We saw that part of the answer to that is having our minds and hearts well-stocked with the knowledge of who God is and what God is like. I wonder if you know the great old Scottish hymn that’s called “God the Unchangeable.” Here’s the first verse:
Twixt gleams of joy and clouds of doubt our feelings come and go; Our daily state is tossed about in ceaseless ebb and flow. No mood of feeling, form of thought, is constant for a day; But Thou, O Lord, Thou changest not, the same Thou art alway.
Those are the words of a man who found himself in difficulties, struggling, and eventually realizing that he had forgotten something. And that was that his Lord was the same yesterday, today, and forever. And it was that knowledge that recalibrated his thinking and actually recalibrated his emotions and stabilized him. And all because in the past he had stored up Scripture in his mind and heart.
I don’t think it’s possible to overemphasize how important that is for days when we may be forgetful. Reminds me of something that C.H. Spurgeon, the nineteenth-century Baptist minister, once said about John Bunyan, the author of Pilgrim’s Progress. He said, “Prick Bunyan anywhere and he bleeds bibline.” And he was really saying that John Bunyan was so saturated with Scripture that it simply flowed out of him because it had flowed into him.

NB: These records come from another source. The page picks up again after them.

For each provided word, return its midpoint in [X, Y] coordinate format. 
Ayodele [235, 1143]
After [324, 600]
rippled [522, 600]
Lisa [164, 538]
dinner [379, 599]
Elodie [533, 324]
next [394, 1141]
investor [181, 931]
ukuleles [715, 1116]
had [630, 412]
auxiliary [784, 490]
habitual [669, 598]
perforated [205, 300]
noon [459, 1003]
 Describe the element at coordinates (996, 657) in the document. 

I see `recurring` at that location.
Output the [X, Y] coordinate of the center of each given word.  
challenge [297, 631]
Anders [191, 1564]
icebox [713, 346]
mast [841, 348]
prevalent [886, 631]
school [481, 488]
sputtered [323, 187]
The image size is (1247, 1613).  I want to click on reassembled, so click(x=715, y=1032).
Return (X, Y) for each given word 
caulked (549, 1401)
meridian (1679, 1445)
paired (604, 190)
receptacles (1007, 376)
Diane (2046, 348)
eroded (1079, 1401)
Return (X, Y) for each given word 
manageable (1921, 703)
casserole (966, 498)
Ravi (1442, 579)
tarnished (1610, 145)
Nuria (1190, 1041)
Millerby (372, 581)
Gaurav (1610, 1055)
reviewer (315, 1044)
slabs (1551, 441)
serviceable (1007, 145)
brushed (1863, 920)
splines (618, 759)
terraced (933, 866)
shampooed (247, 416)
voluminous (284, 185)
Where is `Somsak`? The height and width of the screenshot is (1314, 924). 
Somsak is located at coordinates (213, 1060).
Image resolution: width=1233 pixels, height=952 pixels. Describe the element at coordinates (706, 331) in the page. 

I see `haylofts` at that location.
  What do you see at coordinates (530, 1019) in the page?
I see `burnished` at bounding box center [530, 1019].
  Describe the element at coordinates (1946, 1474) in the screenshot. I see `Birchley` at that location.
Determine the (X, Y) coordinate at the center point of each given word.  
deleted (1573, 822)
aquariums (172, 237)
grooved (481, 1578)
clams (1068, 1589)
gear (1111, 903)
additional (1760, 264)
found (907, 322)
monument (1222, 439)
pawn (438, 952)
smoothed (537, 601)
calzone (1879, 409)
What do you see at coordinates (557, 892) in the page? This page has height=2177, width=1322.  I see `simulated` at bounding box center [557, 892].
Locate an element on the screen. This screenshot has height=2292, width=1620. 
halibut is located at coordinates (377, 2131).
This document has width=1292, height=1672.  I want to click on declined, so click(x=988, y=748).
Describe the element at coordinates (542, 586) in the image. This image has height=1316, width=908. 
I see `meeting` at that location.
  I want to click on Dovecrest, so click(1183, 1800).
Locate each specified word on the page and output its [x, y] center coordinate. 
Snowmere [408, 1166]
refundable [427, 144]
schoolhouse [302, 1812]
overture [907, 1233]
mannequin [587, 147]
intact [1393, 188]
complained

You see, the Christian life isn’t lived in a robotic fashion in which we’re constantly trying to think, “Is there a verse of the Bible that will help me in this situation?” That would make for very artificial Christian living. What we really need is so to absorb Scripture that it becomes part of us. That in a sense, we become a walking Bible in human form, and it begins to flow out of us instinctively, the way a concert pianist’s knowledge of the text of the great work that he is playing seems to become just part of him or her, and they seem to play almost by instinct. They don’t even need the score, the text, in front of them.
And the Scriptures really urge us to develop that kind of knowledge of them. And that’s why, for example, the 119th Psalm, its 22 sections and 176 verses, were actually originally written in the form that we have them because they were meant to be memorized by young people. That’s why there are verses about “How is a young man going to live a holy life? By taking heed to your word” (Ps. 119:9). Its emphasis is on storing up the words of Scripture in our minds and in our hearts. Job had done that. He says, “I have treasured the words of God’s mouth more than the portion of my food” (Job 23:12).
When you get to know older saints, you realize how fruitful this is. I’ve known people whose minds seem to have gone who can’t even remember the names of their nearest and dearest relatives. But if you begin to quote a verse of Scripture, they will join in. It’s as though the Word of God has gone deeply into their souls. And when they’re almost beyond fellowship with us of any coherent kind, they’re clearly still engaged in profound fellowship with the Lord. We tend not to think about that when we’re younger, but we are sowing the seeds of the harvest that we will reap in the future, and we desperately need to sow the seeds of the Word of God in our hearts. And that, as we soon begin to discover, is a lifelong process. And we’ll think a little more about it tomorrow.